Je prends l’engagement et réitère, en tant que Magistrat Suprême, mon vœu de nommer des hommes et des femmes intègres afin qu’ils redorent le blason terni de notre justice.

Une autre grande réforme devra viser le système électoral dans la mesure où celui qui est en vigueur a montré ses limites, plus précisément en ce qui concerne le mode de désignation des sénateurs et des gouverneurs.

Chers compatriotes,

Au moment où nous déplorons l’insécurité dans les 6 provinces précitées, voilà qu’un autre drame vient durement assombrir cette journée anniversaire de l’indépendance avec l’effondrement d’une mine à Kolwezi qui a causé plusieurs morts parmi nos concitoyens.

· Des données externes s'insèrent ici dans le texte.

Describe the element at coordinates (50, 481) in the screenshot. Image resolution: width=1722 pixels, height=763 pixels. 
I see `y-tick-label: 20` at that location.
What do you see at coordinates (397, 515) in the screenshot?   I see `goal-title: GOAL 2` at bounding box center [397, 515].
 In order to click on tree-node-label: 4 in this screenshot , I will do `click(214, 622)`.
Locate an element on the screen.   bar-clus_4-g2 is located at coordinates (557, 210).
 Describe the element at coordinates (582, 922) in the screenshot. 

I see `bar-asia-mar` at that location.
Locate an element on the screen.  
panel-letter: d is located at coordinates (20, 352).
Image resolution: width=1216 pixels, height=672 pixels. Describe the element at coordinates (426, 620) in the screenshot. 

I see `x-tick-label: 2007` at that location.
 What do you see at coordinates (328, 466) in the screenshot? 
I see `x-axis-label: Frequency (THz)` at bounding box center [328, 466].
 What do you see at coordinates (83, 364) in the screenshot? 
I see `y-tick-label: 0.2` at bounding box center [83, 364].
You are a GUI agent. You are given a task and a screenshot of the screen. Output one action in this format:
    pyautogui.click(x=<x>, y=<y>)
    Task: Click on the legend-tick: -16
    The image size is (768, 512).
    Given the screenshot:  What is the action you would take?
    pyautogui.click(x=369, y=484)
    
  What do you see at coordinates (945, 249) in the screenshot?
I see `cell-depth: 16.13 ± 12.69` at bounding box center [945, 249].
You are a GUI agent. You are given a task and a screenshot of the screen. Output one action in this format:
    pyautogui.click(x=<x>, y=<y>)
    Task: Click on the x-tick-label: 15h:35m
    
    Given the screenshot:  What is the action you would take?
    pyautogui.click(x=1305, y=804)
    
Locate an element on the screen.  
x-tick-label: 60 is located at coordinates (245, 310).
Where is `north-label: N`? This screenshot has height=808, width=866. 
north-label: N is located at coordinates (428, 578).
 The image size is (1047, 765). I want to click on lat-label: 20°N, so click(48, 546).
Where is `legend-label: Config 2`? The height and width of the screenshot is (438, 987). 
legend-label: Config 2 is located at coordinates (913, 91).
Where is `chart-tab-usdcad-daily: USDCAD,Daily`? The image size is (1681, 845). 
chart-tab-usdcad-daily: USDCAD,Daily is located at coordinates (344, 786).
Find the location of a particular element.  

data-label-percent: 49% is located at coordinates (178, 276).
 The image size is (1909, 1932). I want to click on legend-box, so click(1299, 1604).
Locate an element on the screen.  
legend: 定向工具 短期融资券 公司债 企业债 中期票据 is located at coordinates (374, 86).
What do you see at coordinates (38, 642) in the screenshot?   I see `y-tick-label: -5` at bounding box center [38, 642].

Après avoir ordonné une assistance aux familles éplorées, je leur présente mes condoléances les plus attristées. Je viens de diligenter une enquête pour établir les responsabilités dans ce drame.

Chers compatriotes,

Ce 30 juin est le premier que je célèbre avec vous en tant que Chef de l’état. Je l’ai voulu moins fastueux et plus dans la méditation et la prière. Ce qui nous permet à tous de faire l’état des lieux afin de mieux nous projeter dans l’avenir. Un avenir que je veux radieux et prospère pour tous les Congolais.
Que vive la République Démocratique du Congo. Que Dieu bénisse notre pays et son peuple.